Business News of Friday, 14 September 2018
Source: Michael Creg Afful
The Electricity Company of Ghana (ECG) has welcomed the decision by the Minister for Energy, John Peter Amewu, to fight illegal electricity connection in the country.
According to the ECG, power theft, popularly known as illegal connection, has been draining the company’s finances and for that matter Ghana’s economy and, in the light of this, the ECG commends the sector Minister’s bold decision.
Data from the ECG available to this writer, indicates that out of about 250,616 meters examined across the country, 11,890 were found to have been tampered with.
Per the regional distribution of illegal connections, Ashanti Region tops, followed by Accra West and Central Region.
Eastern Region was on the fourth position, while Western, Accra East, Tema and Volta followed.
Per the data, ECG has been able to retrieve GHC26,007,153 from power theft between January and July 2018.
Speaking to Oman FM, the Public Relations Officer of the Electricity Company of Ghana (ECG), William Boateng, who expressed serious concerns about the issue, applauded the Energy Minister for his readiness to fight illegal electricity connection.
He explained that power theft is one of the major problems, as far as the operations of the company is concerned.
William Boateng, who described the issue as worrying, noted that power theft contributes to between 15 and 20 percent of the losses in the operations of the company, stressing that “it is because of this that we have created loss control unit in all the regions.
“We are paying particular attention on illegal connection, so we commend the Minister for his determination to tackle the issue.
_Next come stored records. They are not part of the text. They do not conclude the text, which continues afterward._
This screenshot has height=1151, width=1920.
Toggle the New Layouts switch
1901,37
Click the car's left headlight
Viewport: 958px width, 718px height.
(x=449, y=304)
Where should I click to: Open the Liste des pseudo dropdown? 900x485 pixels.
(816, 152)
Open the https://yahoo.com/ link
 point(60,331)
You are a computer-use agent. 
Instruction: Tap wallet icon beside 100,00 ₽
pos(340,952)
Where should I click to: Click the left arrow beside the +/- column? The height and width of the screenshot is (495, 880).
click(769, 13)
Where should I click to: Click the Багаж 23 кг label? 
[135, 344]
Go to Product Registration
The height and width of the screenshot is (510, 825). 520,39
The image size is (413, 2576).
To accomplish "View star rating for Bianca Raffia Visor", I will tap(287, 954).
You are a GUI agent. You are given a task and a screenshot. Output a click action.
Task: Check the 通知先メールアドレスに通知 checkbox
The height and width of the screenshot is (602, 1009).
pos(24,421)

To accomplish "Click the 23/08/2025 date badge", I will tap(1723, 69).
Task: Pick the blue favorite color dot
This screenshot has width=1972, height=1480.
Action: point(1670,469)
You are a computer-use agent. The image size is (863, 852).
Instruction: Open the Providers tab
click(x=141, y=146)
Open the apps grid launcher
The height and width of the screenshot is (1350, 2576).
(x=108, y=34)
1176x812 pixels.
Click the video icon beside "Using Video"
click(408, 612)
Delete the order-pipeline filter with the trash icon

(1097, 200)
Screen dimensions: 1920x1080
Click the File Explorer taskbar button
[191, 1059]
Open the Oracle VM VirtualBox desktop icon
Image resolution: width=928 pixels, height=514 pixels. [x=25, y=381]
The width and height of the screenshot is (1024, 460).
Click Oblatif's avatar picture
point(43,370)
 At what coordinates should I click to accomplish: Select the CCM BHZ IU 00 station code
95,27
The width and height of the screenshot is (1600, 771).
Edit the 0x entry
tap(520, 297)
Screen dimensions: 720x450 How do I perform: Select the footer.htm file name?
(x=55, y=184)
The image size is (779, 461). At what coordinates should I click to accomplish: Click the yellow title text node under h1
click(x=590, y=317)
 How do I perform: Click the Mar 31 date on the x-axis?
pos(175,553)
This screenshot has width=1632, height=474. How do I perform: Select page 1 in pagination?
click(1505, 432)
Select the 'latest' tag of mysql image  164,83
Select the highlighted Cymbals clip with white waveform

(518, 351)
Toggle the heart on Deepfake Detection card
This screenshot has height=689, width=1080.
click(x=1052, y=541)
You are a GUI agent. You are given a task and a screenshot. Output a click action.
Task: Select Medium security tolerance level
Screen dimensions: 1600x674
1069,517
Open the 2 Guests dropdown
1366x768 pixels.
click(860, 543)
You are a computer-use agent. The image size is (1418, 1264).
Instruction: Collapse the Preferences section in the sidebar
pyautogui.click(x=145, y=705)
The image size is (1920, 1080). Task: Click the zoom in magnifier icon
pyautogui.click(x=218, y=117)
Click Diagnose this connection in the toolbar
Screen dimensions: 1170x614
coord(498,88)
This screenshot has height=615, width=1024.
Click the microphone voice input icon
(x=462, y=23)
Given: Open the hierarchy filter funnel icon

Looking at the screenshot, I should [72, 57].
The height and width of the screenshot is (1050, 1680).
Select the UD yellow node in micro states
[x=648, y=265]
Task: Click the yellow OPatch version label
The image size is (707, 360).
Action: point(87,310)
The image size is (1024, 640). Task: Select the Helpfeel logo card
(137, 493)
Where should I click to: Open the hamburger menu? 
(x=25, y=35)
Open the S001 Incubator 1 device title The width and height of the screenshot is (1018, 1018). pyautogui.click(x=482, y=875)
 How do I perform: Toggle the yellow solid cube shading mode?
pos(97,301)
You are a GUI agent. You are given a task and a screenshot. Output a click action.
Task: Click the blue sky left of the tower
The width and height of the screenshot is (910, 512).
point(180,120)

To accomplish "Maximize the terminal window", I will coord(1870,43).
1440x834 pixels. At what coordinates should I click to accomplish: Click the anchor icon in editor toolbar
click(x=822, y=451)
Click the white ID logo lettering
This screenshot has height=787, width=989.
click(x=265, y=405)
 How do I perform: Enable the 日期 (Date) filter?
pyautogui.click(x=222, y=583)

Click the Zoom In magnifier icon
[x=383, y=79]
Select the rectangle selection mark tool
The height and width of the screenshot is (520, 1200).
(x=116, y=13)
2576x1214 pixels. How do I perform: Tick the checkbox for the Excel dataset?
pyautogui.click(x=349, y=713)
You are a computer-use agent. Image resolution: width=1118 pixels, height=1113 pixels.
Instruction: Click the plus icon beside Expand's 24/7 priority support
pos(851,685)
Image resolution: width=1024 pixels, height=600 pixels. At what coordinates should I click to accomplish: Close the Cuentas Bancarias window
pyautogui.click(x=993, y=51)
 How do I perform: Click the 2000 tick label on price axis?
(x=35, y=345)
He has really inspired us and we’re ready to support him to deal with it,” he stated.
He underscored the need for the Regulatory Bodies namely, PURC, Energy Commission, as well as the Energy Ministry, to consider reviewing the laws regulating electricity theft to make sanctions against illegal connection much more stiffer.
He said the law should be reviewed such that if, for instance, a customer engages in illegal connection, that customer will be made to pay for the stolen power and also get disconnected for some weeks or months.
Additionally, he said the culprit could be made to hang a tag around the neck with well emblazoned inscription: ‘I engaged in illegal connection’, and made to parade the streets for days.
In his view, such punishment would deter those engaging in illegal connection.
Mr Boateng revealed that ECG will soon appoint illegal electricity connection ambassadors within the media fraternity to lead the fight against power theft.